The Junos Operating System is turning 20 next year (the First Release was July 7, 1998 according to Wikipedia) and still to this day it includes what is, in my opinion, the most powerful command line interface available on a networking device.

Running Junos

But with the current trend in networking to move towards fully automated, API-driven, SDN-orchestrated, Jinja2 templated nirvana, you’d be forgiven for thinking that switches will all ship with no CLI at all.

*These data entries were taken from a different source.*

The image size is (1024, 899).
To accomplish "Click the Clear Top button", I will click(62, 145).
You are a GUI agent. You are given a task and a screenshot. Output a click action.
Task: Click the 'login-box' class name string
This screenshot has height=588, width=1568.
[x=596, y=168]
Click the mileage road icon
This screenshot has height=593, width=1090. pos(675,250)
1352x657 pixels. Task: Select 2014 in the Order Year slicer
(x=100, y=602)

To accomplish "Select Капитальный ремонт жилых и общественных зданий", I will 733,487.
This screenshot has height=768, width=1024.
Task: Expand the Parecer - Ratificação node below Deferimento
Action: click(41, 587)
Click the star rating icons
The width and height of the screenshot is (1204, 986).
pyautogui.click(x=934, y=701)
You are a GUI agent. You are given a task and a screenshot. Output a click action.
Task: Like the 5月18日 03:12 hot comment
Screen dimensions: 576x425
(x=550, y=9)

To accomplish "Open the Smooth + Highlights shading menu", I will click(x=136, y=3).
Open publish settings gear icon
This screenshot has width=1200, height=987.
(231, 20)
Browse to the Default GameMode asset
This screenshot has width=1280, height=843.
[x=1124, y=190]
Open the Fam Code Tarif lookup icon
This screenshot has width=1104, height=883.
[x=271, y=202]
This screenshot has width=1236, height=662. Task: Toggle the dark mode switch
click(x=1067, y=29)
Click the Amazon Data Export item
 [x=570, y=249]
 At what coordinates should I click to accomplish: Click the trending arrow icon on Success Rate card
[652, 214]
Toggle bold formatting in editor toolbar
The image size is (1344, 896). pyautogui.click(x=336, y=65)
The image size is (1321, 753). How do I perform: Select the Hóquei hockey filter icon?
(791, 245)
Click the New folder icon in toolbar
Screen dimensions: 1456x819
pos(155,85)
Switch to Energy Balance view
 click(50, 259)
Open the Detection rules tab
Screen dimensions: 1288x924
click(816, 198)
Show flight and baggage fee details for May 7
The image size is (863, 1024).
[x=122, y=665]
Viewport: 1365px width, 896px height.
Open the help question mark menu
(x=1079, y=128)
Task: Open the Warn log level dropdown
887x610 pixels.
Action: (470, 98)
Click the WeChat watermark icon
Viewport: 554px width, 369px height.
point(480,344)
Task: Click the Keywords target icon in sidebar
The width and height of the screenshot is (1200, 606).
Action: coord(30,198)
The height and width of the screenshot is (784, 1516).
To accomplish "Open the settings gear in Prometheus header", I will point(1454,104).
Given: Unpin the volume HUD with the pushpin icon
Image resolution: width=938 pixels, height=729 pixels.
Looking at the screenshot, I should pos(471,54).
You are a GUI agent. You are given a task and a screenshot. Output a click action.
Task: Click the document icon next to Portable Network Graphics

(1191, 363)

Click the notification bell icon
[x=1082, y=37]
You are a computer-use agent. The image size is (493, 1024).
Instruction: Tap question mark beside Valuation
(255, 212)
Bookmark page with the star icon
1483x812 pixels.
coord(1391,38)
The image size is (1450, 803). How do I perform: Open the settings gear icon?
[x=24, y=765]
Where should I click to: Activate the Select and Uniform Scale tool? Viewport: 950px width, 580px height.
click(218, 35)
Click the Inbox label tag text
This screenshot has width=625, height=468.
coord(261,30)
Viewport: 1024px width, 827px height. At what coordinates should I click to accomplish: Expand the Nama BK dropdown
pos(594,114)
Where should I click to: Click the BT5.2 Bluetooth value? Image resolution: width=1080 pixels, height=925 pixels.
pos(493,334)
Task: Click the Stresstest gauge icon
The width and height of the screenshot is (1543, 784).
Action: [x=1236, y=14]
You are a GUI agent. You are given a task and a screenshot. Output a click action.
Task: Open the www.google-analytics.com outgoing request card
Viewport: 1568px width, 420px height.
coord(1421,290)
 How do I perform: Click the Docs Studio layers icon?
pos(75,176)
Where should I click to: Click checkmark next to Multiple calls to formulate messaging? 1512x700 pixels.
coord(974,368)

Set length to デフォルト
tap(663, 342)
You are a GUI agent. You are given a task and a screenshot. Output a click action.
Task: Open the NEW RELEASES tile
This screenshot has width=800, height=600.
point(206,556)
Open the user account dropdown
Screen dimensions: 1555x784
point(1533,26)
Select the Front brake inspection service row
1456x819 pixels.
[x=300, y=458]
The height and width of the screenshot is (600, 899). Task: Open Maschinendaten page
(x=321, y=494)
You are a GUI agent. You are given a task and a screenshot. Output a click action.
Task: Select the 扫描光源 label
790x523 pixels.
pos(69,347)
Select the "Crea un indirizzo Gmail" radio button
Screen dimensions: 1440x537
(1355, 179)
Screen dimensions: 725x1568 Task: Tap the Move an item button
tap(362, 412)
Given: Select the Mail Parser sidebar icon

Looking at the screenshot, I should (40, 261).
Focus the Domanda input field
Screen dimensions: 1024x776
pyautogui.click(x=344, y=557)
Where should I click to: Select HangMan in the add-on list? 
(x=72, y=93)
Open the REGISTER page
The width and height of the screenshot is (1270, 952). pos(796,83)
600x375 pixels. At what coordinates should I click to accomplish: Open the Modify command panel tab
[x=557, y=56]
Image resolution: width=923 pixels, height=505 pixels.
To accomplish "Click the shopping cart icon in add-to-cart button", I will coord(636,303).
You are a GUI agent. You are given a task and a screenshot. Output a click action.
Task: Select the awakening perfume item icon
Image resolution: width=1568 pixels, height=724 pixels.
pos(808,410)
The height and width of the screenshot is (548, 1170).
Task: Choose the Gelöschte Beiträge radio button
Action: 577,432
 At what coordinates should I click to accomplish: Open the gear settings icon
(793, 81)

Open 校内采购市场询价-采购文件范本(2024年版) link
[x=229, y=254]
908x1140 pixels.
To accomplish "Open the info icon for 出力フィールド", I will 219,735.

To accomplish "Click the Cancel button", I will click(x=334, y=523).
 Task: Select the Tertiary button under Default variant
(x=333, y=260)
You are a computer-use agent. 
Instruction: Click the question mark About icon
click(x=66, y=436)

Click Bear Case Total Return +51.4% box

I’m a bit more of a realist and while I’m completely onboard with the benefits of network automation, I (along with what I suspect are most other Network Engineers out there) also don’t want to have to punch out 400 lines of J2 template code every time I need to test out a new feature, or re-create a customer issue in the lab.

So to start the ball rolling in 2018 with a very unfashionable topic, I’ve decided to put together a list of lesser-known Junos CLI magic that I’ve picked up over the years from other engineers, customers and pure serendipity that might help you.

Protecting your assets

In the lab environment, or anywhere you are doing large scale automation it’s always best to err on the side of caution when making configuration changes.

To this end, I like to use the protect feature in Junos to lock specific sections of configuration that I don’t want accidentally (or deliberately) deleted - specifically management IPs, routes and last-resort local logins.

To implement protect, simply single out the sections of configuration you want to lock like so:

protect system login user backdoor
protect routing-options static route 0.0.0.0/0
protect interfaces fxp0

Now when you commit that configuration these sections of the configuration will be locked - observe:

{master:0}[edit]
root@qfx5100-1# delete
This will delete the entire configuration
Delete everything under this level? [yes,no] (no) yes

warning: [system login user backdoor] is protected, 'system login user maintenance' cannot be deleted
warning: [interfaces em0] is protected, 'interfaces em0' cannot be deleted
warning: [routing-options static route 0.0.0.0/0] is protected, 'routing-options static route 0.0.0.0/0' cannot be deleted

In order to delete or change these statements now, you need to unprotect them, commit, and then delete them and commit again:

unprotect system login user backdoor
unprotect routing-options static route 0.0.0.0/0
unprotect interfaces fxp0
commit
delete system login user backdoor
commit

This should slow down the annihilation when your PyEZ automation script becomes sentient!

Parse like a Boss

Junos implements quite a few UNIX commands in the shell that are exceptionally useful when parsing log or configuration files.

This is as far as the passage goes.